___ Input records ___

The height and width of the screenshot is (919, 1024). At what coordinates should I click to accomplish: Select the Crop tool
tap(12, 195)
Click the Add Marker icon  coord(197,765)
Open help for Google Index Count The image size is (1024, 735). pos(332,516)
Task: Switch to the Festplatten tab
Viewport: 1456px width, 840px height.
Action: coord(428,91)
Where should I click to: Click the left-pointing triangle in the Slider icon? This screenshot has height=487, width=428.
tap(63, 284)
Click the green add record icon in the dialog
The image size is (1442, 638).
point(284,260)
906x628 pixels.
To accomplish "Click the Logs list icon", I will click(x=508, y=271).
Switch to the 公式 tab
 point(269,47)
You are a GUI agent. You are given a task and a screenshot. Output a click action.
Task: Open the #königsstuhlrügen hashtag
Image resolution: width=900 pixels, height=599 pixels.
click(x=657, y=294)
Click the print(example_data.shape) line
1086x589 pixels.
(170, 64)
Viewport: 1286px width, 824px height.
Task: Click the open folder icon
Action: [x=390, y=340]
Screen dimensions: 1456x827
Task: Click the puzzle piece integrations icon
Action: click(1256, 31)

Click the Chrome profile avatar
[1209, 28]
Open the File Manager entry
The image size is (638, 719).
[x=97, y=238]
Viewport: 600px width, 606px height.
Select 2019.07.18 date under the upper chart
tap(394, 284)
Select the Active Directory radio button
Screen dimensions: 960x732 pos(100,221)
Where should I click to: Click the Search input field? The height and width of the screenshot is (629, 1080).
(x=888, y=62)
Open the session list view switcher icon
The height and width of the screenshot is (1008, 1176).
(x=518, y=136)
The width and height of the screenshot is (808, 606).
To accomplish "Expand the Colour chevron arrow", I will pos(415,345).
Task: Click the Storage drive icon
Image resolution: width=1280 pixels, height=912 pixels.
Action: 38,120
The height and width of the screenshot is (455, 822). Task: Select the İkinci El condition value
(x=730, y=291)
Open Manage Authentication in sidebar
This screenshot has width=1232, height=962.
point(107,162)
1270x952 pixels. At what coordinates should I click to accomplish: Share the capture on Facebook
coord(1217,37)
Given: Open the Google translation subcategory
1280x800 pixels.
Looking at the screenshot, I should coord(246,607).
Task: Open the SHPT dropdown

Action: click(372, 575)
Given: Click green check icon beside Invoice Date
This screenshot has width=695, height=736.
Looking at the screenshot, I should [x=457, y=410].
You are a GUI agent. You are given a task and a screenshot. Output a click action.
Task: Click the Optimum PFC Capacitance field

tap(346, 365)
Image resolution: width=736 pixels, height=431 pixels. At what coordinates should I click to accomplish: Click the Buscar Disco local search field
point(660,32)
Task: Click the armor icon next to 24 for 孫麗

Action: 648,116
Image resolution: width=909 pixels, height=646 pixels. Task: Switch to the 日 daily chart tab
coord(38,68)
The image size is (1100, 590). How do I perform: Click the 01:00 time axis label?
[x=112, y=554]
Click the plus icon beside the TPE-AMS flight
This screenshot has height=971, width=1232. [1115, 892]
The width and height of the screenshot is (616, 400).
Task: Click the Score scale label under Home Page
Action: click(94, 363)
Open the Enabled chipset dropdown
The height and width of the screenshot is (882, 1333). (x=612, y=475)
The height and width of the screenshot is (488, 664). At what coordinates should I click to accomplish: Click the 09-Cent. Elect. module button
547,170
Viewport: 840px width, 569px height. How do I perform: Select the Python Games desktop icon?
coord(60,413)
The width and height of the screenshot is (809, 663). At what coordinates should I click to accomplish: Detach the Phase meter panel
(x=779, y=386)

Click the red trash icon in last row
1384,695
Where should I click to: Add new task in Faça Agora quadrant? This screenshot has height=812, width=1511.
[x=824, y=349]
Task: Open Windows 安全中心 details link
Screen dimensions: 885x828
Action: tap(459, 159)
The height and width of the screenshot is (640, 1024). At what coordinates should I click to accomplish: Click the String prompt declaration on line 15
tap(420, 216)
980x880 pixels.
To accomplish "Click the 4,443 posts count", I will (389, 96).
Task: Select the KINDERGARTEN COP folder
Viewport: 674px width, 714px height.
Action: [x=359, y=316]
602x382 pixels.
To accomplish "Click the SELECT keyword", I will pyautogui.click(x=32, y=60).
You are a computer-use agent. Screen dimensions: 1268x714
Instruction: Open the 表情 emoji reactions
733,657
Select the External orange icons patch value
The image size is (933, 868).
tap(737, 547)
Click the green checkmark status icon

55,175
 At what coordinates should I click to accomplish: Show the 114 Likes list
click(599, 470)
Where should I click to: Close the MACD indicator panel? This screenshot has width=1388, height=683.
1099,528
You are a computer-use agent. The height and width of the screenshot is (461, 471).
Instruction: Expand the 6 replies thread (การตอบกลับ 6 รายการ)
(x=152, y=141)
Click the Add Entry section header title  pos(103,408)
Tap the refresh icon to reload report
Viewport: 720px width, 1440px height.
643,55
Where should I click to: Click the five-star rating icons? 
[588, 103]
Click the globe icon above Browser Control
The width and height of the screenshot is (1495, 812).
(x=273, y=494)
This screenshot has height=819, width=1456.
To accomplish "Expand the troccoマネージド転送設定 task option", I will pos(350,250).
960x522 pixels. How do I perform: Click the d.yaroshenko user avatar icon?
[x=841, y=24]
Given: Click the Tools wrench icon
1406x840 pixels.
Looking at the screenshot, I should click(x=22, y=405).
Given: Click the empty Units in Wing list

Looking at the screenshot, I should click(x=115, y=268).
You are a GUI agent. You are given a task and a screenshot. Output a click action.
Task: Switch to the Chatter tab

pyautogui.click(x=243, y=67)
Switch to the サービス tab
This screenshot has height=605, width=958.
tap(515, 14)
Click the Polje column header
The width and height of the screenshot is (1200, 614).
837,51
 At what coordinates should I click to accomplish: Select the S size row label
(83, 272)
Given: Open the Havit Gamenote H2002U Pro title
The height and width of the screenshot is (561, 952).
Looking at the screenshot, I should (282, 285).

___

▸ Your objective:
Count every line of the listing holding the string "will". Reply with the total alone.

▸ Response box:
5